В назначенный день я отправилась к Вольтеру. Меня сопровождали m-me Гамильтон, леди Райдер, госпожа Каменская, мой двоюродный брат Воронцов и господин Кэмпбел-Шауфильд. В предыдущую ночь Вольтер потерял более фунта крови, но запретил об этом говорить, опасаясь, что я не приду. Больной и слабый, он лежал на кушетке[112]. Войдя в комнату и увидев, в каком он состоянии, я выразила свое сожаление, что его потревожила, тем более что, попросив меня отложить свое посещение на день или на два, он тем самым засвидетельствовал бы свое уважение ко мне, доказав, что считает меня способной понять, насколько драгоценно его здоровье и жизнь. Он поднял обе руки театральным жестом, как бы подчеркивая тем свое удивление, и воскликнул: «Как! У нее и голос ангельский!» Он меня привел в смущение, так как я пришла послушать и поклониться ему, и мне и в голову не приходило, что он будет восхвалять даже мой голос. Я ему это высказала, и он, сказав мне какой-то комплимент, заговорил об императрице. Часа через полтора-два я собралась уходить; он не отпустил меня и попросил перейти на половину его племянницы, m-me Дени, и отужинать в его замке, отныне вполне заслуживающем это наименование; он обещал прийти также, но предупредил, что, не имея возможности сидеть, он будет стоять на коленях на кресле возле меня. Действительно, недолго пробыла я с m-me Дени (она была довольно тяжеловесна умом для племянницы столь великого гения), как Вольтер пришел, поддерживаемый лакеем, и стал напротив меня на колени на кресле, повернутом спинкой в мою сторону; за ужином он стоял в таком же положении возле меня[113]. Все это в связи с присутствием за ужином двух крупных парижских откупщиков, оригиналов двух портретов, висевших в гостиной m-me Дени, за которыми ухаживали племянница и даже дядя, помешало мне так испытывать удовольствие и так удивляться, как я того ожидала. Когда я собиралась уезжать, Вольтер спросил меня, увидит ли он меня еще. Воспользовавшись этим, я попросила у него разрешения навещать его по утрам, чтобы говорить с ним вдвоем. Он согласился, и я пользовалась его разрешением во все время моего пребывания в Женеве. В эти часы он был совершенно другим, и в его кабинете или в саду я находила того Вольтера, которого рисовало мне мое воображение при чтении его книг.

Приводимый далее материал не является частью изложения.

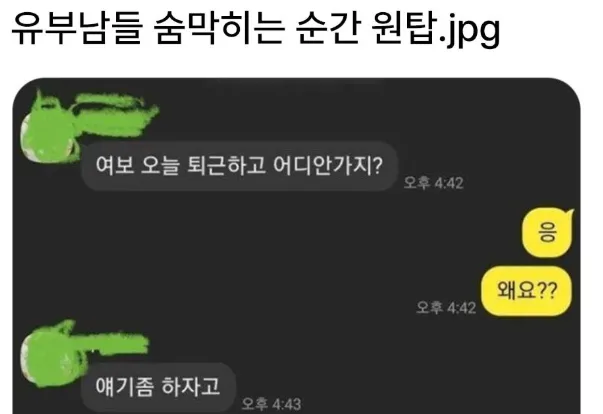Click the word 순간 in the title

(x=328, y=29)
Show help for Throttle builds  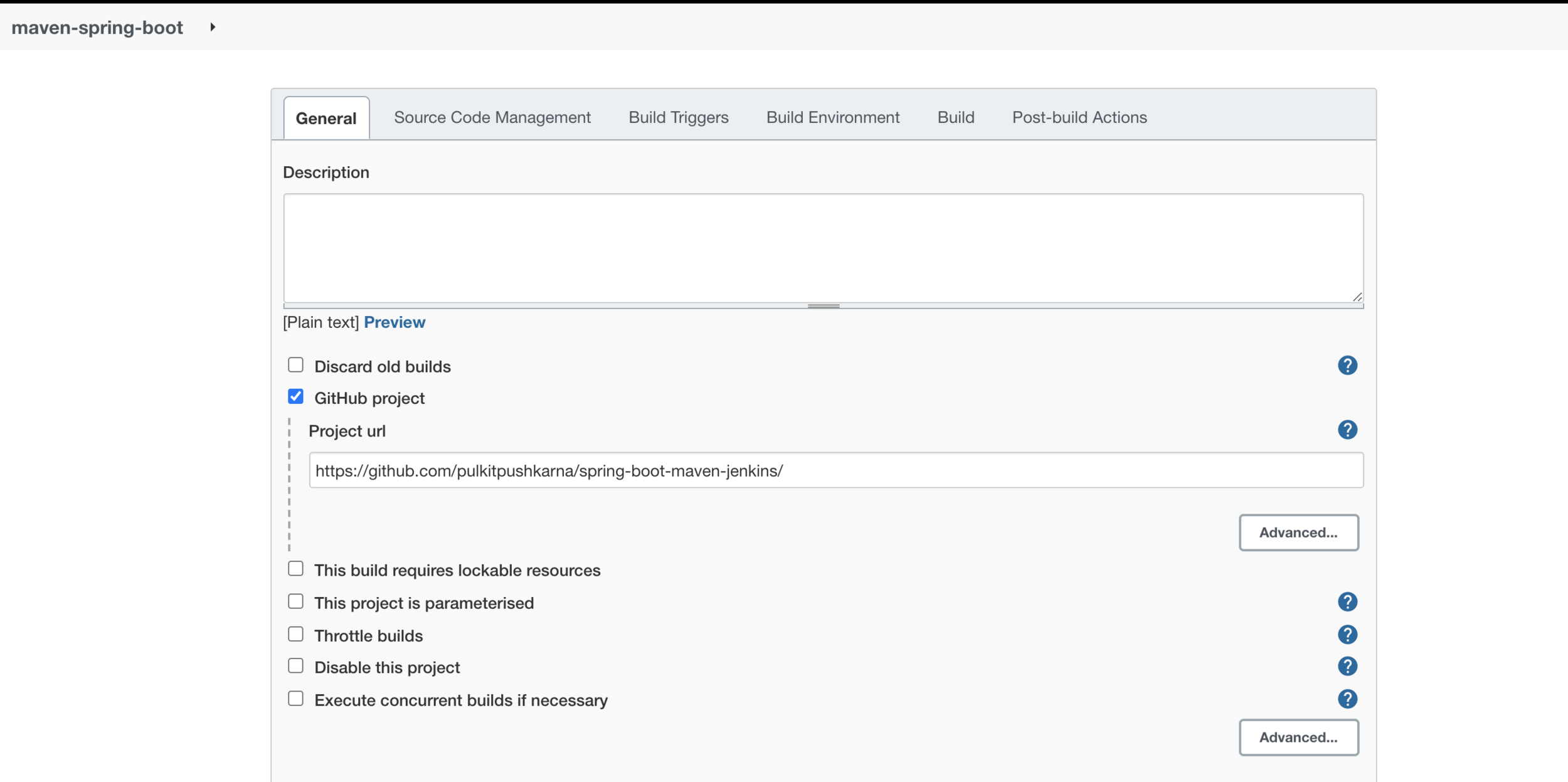1347,635
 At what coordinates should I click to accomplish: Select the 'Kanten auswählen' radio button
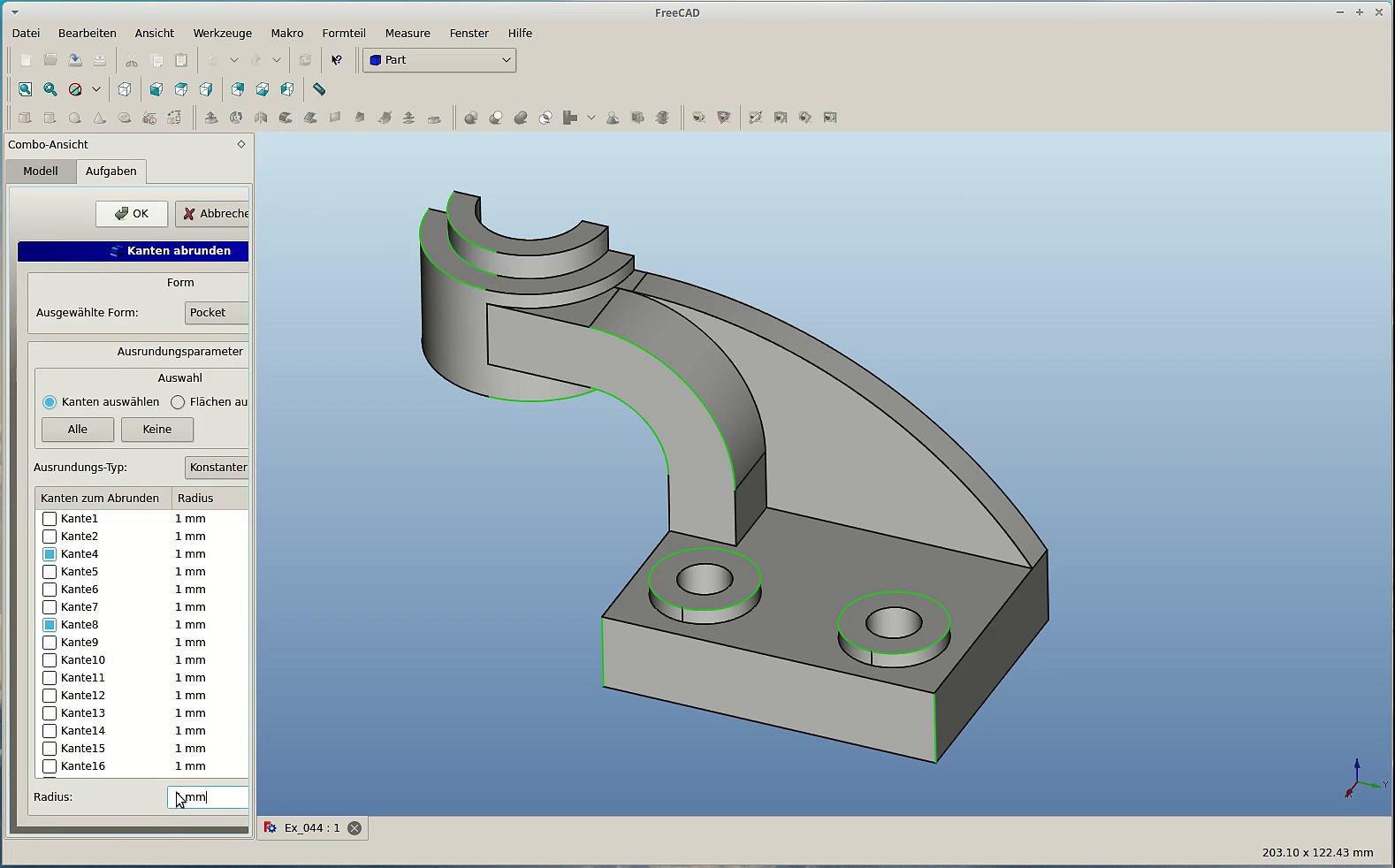50,402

Днем мы всем нашим обществом и с г. Гюбером ездили по Женевскому озеру. Гюбер оказал мне любезность — с помощью и по указаниям Воронцова прикрепил на самом большом судне русский флаг. Он пристрастился к русской музыке и, слушая, как я и госпожа Каменская пели русские песни, вскоре выучил их наизусть благодаря отличному слуху.